What parents need to know
Parents Need to Know
Parents need to know that Salvage is a well-written sci-fi novel that grapples with sexual liberation and misogyny. The heroine struggles with shame and guilt over a consensual sexual act with devastating consequences: Ava's growth requires her to reject the fundamentalist, patriarchal ways of her people. The obvious parallels between Ava's tribal people and present-day religious groups may be problematic for some families, and men generally are portrayed as controlling and threatening, with one important exception. The treatment of sexual violence and intimidation is skillful and thought-provoking. The publisher recommends this for ages 13 and up, but we think it's better suited for a slightly older audience. Young teens might not be quite ready for the sad, real-world truths that underlie the novel. Still, it's a terrific selection for sparking discussions about feminism, gender politics, sexuality, and world events.
What's the story?
Ava, 16, was raised on a merchant ship in space, carrying out her duties and heeding the rules for women in her conservative, patriarchal "crewe." When it's time to marry into another crewe, she's thrilled to reunite with her friend Luck. But the pair presumes too much, and their intimacy before the ceremony leads to disgrace: Ava's family coldly prepares to eject her into space, and Luck is badly beaten by his father. A relative helps Ava flee to Earth, where she's taken in by Perpétue, a flight captain and single mom living with her daughter, Miyole, on a trash heap in the Pacific. Tragedy sends Ava and the girl to seek Ava's aunt in Mumbai, where the two get a helping hand from a young man named Rushil. Shame and doubt about her own worth hamper Ava's quest to build a better life for herself and Miyole.
Is it any good?
SALVAGE is a challenging read, both in terms of the writing style and the book's nuanced treatment of sexual themes, but it will richly reward teens who make the effort. Ava is almost unlikable at the story's start. Once her defenses are brutally torn down, she's like any young teen on the cusp of womanhood, though in extraordinary circumstances. Debut author Alexandra Duncan's heroine is a welcome addition to the male-dominated sci-fi genre.

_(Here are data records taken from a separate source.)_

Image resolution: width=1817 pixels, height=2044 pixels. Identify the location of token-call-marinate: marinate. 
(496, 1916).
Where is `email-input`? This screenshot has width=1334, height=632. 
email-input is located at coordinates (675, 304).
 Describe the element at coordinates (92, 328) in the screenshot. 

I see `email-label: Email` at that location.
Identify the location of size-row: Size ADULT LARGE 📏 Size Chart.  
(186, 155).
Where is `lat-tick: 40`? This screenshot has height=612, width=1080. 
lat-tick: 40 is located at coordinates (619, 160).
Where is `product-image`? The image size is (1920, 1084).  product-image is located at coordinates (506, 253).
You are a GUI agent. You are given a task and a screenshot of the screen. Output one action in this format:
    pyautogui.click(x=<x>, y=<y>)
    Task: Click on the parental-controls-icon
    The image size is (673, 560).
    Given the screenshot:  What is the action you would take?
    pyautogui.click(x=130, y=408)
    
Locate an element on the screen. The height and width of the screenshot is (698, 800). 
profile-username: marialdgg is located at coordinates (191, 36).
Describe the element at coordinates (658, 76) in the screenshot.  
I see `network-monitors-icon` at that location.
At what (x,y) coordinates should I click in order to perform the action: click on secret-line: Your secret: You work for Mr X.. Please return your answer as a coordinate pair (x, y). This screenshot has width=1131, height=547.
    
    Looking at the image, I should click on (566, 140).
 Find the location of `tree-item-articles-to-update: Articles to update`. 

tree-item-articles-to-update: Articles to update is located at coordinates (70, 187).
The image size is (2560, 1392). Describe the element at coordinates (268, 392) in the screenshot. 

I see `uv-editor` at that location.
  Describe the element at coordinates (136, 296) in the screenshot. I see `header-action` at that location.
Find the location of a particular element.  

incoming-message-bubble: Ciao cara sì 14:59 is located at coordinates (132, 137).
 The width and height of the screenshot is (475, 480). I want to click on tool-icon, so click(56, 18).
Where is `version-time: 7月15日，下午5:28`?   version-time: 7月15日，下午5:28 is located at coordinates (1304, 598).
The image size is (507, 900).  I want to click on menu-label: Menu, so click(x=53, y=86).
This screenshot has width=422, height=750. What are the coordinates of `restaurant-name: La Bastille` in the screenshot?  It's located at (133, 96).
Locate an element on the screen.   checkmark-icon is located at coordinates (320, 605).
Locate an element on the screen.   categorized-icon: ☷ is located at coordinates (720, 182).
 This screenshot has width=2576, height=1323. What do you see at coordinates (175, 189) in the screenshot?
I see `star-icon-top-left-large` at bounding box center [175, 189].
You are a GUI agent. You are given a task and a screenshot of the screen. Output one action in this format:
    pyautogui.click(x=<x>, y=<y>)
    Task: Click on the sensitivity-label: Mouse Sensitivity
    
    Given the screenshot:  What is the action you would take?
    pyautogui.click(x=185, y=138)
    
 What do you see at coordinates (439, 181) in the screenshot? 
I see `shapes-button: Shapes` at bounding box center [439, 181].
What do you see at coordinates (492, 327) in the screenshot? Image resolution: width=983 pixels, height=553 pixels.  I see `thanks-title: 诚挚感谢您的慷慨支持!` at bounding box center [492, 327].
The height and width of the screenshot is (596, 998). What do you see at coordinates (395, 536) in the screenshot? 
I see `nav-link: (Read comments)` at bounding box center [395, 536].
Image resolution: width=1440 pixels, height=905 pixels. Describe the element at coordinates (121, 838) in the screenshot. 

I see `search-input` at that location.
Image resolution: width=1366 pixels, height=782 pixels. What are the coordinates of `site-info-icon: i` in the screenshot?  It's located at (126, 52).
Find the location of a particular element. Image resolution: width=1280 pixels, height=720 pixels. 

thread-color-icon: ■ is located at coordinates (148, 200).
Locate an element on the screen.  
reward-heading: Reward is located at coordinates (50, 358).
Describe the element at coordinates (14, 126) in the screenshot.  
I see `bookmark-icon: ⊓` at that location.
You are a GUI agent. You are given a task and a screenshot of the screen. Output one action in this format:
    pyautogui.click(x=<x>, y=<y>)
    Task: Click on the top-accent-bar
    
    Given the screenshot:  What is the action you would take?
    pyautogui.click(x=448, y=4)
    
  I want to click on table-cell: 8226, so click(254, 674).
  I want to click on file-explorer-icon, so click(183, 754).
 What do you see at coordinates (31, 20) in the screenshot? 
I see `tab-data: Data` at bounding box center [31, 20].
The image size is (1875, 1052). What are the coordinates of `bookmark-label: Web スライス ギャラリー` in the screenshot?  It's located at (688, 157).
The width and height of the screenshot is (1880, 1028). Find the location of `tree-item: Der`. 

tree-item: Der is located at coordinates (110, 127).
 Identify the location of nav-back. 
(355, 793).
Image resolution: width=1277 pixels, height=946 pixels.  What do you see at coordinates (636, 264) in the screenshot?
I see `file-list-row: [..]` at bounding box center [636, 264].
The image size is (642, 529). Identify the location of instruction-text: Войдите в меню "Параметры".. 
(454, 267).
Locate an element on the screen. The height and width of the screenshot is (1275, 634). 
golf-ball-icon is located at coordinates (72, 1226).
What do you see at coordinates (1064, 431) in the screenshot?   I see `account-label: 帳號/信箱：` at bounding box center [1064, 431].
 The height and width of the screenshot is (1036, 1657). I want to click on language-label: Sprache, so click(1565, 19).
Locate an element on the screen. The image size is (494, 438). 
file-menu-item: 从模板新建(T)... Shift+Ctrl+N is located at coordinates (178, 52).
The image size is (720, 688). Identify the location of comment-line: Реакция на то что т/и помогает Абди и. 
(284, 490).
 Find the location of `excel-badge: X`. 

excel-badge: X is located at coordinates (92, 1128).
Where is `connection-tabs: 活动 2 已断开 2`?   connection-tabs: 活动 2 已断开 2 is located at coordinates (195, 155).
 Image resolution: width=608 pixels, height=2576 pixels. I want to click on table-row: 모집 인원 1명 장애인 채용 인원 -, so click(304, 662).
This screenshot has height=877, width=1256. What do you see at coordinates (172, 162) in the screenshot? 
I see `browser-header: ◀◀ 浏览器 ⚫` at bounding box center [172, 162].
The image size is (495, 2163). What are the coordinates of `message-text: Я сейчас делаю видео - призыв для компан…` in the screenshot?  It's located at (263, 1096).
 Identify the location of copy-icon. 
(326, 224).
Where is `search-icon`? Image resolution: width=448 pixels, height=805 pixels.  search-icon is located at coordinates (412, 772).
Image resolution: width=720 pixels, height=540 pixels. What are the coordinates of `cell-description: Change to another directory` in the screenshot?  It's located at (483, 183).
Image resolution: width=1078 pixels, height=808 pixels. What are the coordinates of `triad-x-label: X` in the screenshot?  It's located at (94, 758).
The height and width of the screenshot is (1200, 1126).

The strong feminist narrative may strike some readers as polemical. But the strength, kindness, and respect Ava discovers in Rushil outshines the crass men who prowl through the pages and leads to a more hopeful outlook. The sexual content is thoughtfully and sensitively treated. It may be a lot for some readers to handle, especially young teens who aren't yet fully aware of sexism and gender-related violence. Still, the book's a terrific launching pad for far-ranging conversations on sexuality, sexism, religion, culture, and more. Parents might want to prepare by reading up on gender stereotypes and media.
Families can talk about...
Families can talk about science fiction. Why is the genre so dominated by male authors and characters? What's different about Salvage?
What similarities do you see between the future world of Salvage and past and present cultures?
Do you think Ava's experiences with men on Earth and at the station are unusual or typical? What do you think of the women who participate in shaming and punishing Ava?